In the 10th annual survey, over 500 CEOs responding to the survey considered a wide range of factors.
The major considerations in the overall ranking process were the quality and availability of public education and health care, the cost of living, and the quality of the existing workforce. Other than these it also included the corporate and personal tax policies of each state and the level and complexity of the government regulations concerning to creating and growing businesses.
Texas topped the list of 50 states was Texas in the same ranking it achieved in the last year’s survey. Texas was followed by Florida. New York and California at 49th and 50th were at the bottom of this year’s and last year’s lists, respectively.
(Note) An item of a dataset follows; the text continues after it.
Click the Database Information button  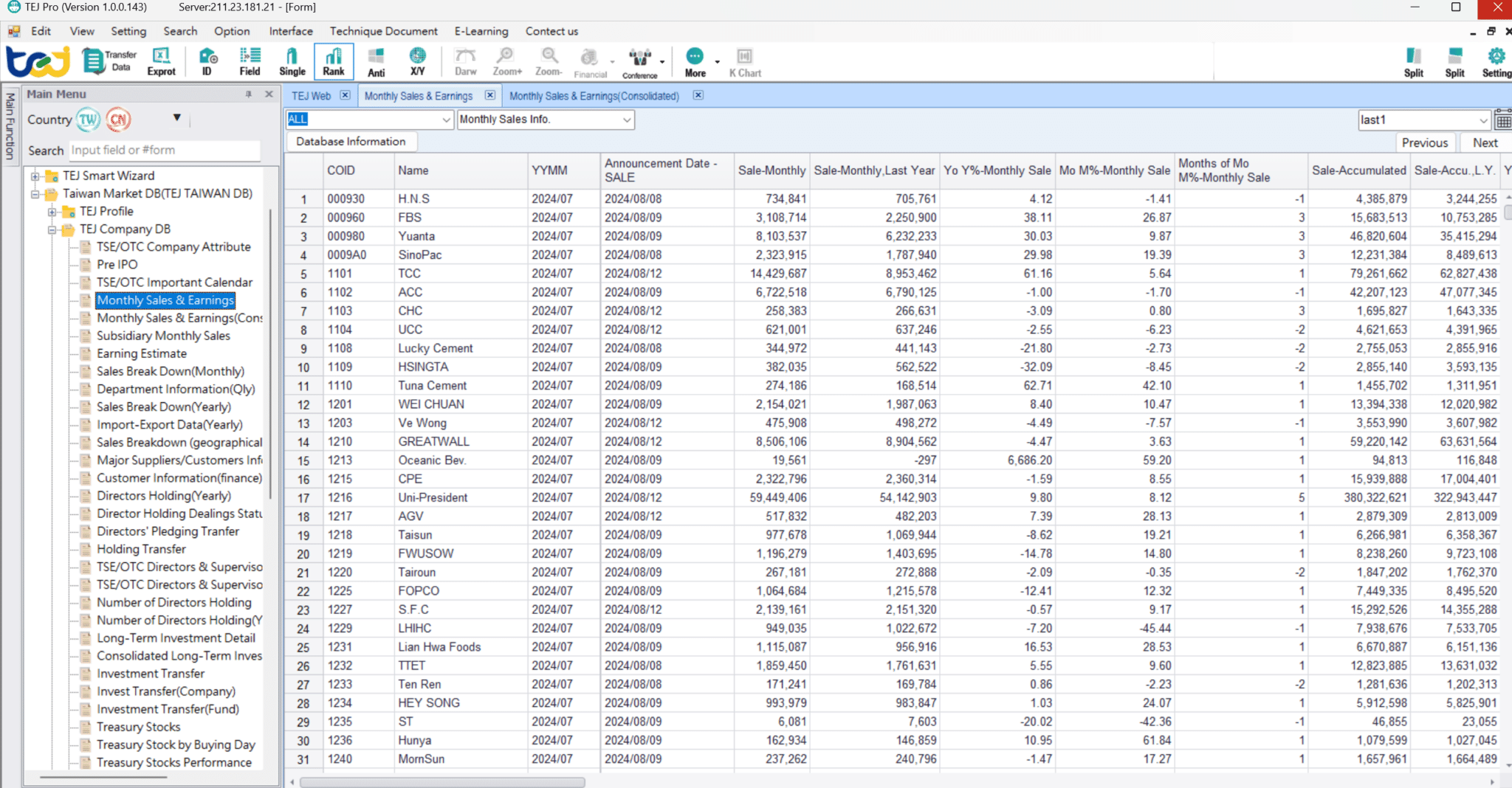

Viewing from the perspectives of each state’s Gross Domestic Product, unemployment rates, state level debt, migration and state and local tax burdens, those states generally reckoned most attractive by the CEOs surveyed also reported positive assessments on most of these factors as compared to those states deemed less attractive for businesses.
Utah scored relatively well in each of three major ratings categories to obtain rank 13. In the workforce quality category, states such as Virginia, Iowa and Texas were slightly better. In the category of living environment, Florida, Hawaii and South Carolina were ahead of Utah. Utah ranked the lowest relative ranking in the taxation and regulation category.
Utah was outscored by states such as North and South Dakota, Texas, Tennessee, Wyoming and Florida.